Instruction
Swap every occurrence of "menu" for "panel" throughout the records below and reproduce their lines, leaving all other text unchanged.

Given entries
□ □ □
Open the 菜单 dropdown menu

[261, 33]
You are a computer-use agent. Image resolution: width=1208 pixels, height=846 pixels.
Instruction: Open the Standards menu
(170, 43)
□ □ □
Solution below
Open the 菜单 dropdown panel

[261, 33]
You are a computer-use agent. Image resolution: width=1208 pixels, height=846 pixels.
Instruction: Open the Standards panel
(170, 43)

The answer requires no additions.